Researchers at List, a CEA Tech institute, have developed a technique for distributing software across machines in complex systems. This novel technique is faster and more efficient than the traditional method.

technique repartition logiciel
© Madgooch / Fotolia

Surprisingly, one of the challenges of complex systems—made up of a large number of software applications that interact locally and simultaneously—is the long, laborious task of distributing the software across the available computing resources. List researchers have solved this problem, with a simple, time-saving approach. In research carried out in partnership with ENS Cachan and CRAN (Centre de Recherche en Automatique de Nancy), List researchers leveraged the institute's Papyrus model-based engineering studio to digitize the many command-control functions of a nuclear power plant.
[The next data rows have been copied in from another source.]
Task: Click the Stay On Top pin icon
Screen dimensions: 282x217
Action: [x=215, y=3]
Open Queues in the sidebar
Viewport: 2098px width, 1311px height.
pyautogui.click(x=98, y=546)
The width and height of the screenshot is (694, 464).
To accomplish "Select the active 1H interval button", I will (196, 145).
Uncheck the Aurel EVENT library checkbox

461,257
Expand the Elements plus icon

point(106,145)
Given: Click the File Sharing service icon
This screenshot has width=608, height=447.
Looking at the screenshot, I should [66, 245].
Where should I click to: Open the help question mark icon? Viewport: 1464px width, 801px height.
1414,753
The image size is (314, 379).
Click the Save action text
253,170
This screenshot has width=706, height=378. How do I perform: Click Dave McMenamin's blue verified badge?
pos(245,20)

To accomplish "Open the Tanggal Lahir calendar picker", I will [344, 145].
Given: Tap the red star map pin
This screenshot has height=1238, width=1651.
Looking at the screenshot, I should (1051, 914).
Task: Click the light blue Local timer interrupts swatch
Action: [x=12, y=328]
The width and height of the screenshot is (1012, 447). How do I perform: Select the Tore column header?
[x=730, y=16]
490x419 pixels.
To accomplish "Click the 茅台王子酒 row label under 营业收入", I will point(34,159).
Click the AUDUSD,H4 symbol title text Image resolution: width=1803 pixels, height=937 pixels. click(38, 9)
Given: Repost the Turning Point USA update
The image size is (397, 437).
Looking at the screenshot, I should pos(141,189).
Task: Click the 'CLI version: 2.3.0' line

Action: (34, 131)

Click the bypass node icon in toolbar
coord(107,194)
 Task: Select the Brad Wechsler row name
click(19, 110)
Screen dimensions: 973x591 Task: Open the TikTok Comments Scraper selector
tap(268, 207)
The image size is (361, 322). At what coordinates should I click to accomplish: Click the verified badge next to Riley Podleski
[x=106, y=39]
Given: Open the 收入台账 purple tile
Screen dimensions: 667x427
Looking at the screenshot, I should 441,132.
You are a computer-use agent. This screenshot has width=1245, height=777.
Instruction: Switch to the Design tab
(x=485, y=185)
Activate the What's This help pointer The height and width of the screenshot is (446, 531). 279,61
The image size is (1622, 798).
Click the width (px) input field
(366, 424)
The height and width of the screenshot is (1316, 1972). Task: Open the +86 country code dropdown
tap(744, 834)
Once the software bricks were ready, they had to be distributed across the available servers depending on how critical the function they determine is and the capacities of each computer. This "function allocation" step can be carried out by optimization software, which tests all of the possible solutions one by one. However, in systems of systems, this approach is too complex and, therefore, costly in terms of both human resources and time. To solve this problem, the researchers used List's Diversity algorithm validation platform to find a solution that would respond to all of the specified requirements, but without seeking optimization at all cost, "A concession that considerably reduced computation time without compromising on security or reliability."

The approach has been validated for use in the nuclear industry and could now be used to optimize complex systems in general, and, specifically, in advanced manufacturing to distribute the production of a heterogeneous set of products across several factories, for example.